Governor Macquarie, who had replaced the infamous Governor Bligh and his Rum Corps in New South Wales, visited the fledging colony in 1811. He commanded that accommodation for 200 soldiers, officers and a hospital be built on what he called ‘Barrack Hill’. This was not only for strategic defence purposes but also for the segregation of the troops from the convicts and other settlers.
Fraternisation between soldiers and convicts was understandable as many shared a common class background and also fought together in military campaigns throughout the Empire.
With the establishment of the barracks, contact with the convict population was restricted and the feared threat of moral contamination and behaviour was minimised.

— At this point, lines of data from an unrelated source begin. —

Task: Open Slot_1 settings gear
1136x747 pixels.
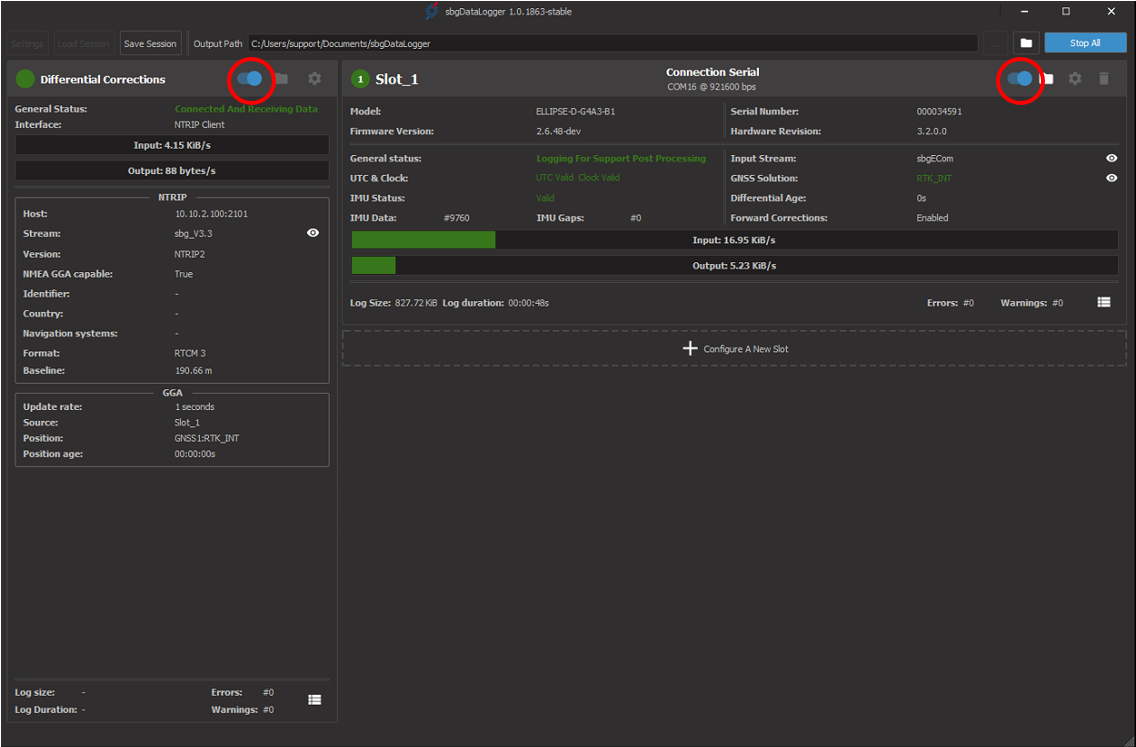Action: (1075, 79)
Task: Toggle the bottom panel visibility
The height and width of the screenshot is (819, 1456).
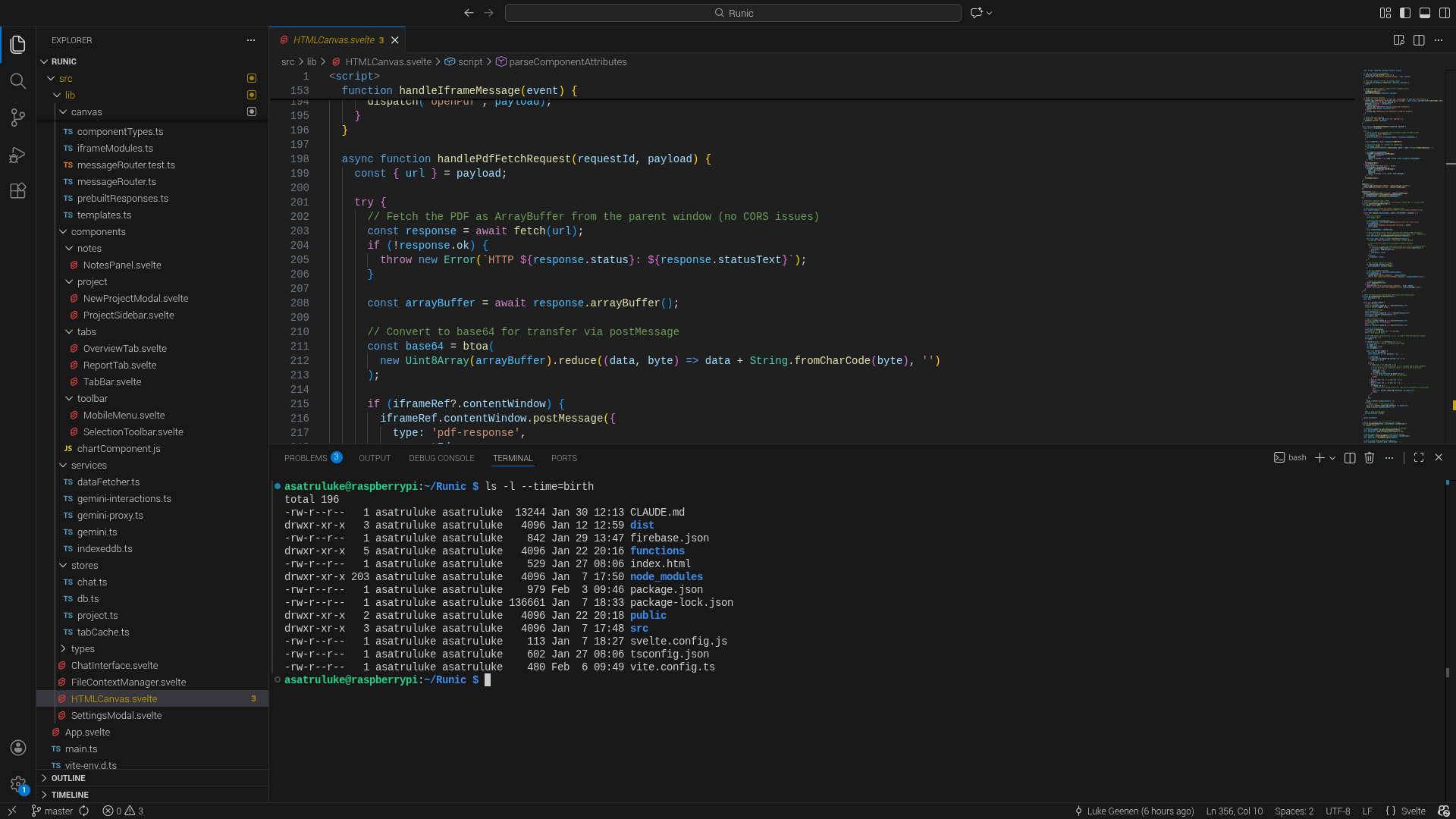Action: point(1424,13)
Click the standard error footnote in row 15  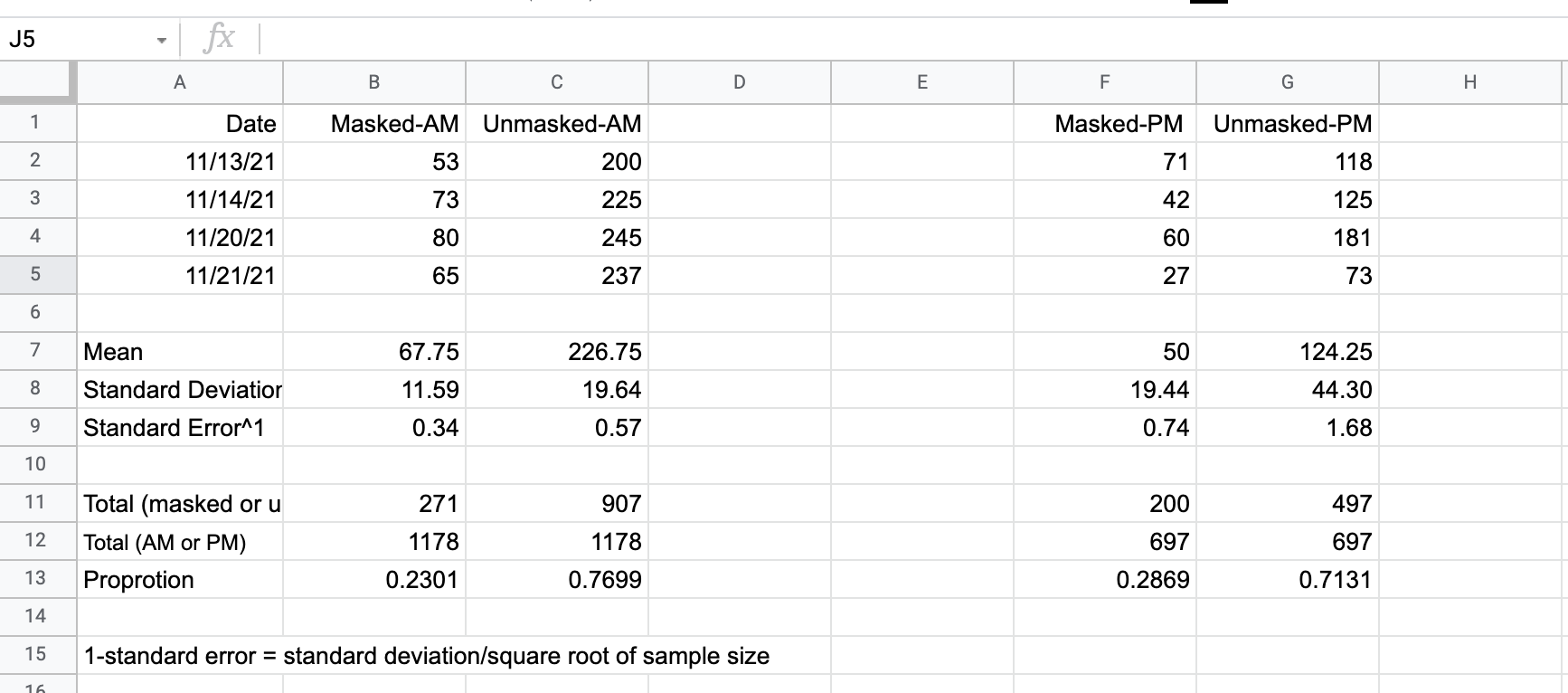tap(426, 656)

The site on top of Barrack Hill gave clear and strategic views of the river, the settlement and the new Signal Station at Mount Nelson. It’s influence over the town was more than military. The barracks became the social nexus of the settlement and it was commonly said that ‘the best view in town could be had from the Officers Mess (now the Sergeants’ Mess)
“[The Officers Mess was] the most spacious in the colony, even more so than the newly built Government House. Quite the place to dine!” (Hobart Town Gazette, 1829)
In 1828, the 63rd Regiment of Foot made The Barracks the town’s social centre with parties and dances. Colonial artist John Glover, wrote of Anglesea Barracks at the time, as a fashionable promenade. In 1833, wealthy officers from the 21st Regiment were popular, no doubt as potential source of eligible husbands for the colonies young ladies. To had to this attraction and the entertainment of the colony the 21st also had their very own band.
The Department of Defence has been a caring owner of this Commonwealth Heritage listed precinct. Hidden behind the gates is the Parade Ground surrounded by 15 sites/buildings of great heritage merit. Also in the grounds is an impressive collection of historic ordinance dated 1840 – 1970. The buildings internally have a variety uses but externally most have been restored to create what is regarded as one of Australia’s most important historical precincts, a place where you can step back in time.